Garnis de coussins faits de coton et recouverts de toile et de soie.] La comparaison des nouveaux manuscrits de M. Hodgson me donne le moyen de traduire ces épithètes avec plus de précision que je n’avais pu le faire sur un seul manuscrit : la chose n’a pas en soi une grande importance ; mais nous rencontrons dans ces études tant de causes d’erreur difficiles à éviter, qu’il faut saisir toutes les occasions de porter la précision là où il est possible de le faire.

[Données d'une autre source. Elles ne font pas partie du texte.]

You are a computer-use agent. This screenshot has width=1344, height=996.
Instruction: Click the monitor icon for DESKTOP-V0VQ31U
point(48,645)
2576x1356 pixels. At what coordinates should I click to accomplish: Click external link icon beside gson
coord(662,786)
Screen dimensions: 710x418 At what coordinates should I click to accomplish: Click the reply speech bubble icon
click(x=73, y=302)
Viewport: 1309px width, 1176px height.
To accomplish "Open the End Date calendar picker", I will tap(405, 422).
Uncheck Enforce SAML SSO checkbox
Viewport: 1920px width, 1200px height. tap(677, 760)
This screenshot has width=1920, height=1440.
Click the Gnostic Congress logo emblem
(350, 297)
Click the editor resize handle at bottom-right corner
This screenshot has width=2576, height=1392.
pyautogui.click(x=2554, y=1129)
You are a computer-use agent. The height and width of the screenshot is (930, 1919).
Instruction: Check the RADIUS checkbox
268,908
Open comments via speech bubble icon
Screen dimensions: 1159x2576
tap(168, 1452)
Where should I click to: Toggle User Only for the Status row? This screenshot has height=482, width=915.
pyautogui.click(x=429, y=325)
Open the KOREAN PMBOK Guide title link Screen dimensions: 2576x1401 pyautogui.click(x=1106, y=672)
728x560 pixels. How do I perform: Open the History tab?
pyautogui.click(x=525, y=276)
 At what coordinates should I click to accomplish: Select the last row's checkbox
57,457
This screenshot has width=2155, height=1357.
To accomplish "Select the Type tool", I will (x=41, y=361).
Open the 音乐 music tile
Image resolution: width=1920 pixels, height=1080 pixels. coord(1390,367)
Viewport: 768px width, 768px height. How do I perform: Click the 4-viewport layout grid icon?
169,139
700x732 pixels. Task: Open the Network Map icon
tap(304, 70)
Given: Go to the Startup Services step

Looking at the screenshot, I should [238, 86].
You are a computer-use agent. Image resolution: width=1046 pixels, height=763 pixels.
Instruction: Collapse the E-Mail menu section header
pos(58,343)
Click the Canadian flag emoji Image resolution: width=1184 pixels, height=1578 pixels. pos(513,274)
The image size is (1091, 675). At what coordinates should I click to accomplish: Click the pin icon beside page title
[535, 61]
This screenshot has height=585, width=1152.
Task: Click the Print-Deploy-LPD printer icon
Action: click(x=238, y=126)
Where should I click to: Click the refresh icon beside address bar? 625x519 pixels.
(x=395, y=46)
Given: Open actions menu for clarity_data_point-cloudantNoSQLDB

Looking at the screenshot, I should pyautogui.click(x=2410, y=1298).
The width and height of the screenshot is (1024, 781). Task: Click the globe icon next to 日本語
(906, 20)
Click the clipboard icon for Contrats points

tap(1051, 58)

On doit voir dans cette partie de la description des chars deux épithètes, et lire : « garnis de coussins de coton, de couvertures de laine et de matelas ; recouverts de tentures et d’étoffes de soie : » ces deux épithètes se rapportent également aux chars qu’il s’agit de décrire. La première est tûlikâgôṇikâstaraṇân, qui est composée de trois substantifs : 1o  tûlikâ, qui désigne un matelas ou coussin de coton ; 2o  gôṇika, qui n’est pas classique, mais qui se trouve en pâli sous la forme de gônaka, et désigne une courtepointe de laine, comme on le voit par le Vocabulaire pâli[2] ; 3° enfin âstaraṇa, »

  1. Voyez ci-dessous, f. 48 a et la note.
  2. Abhidhâna ppadîp., l. II, ch. iii, sect. 3, st. 29 ; Clough, p. 40.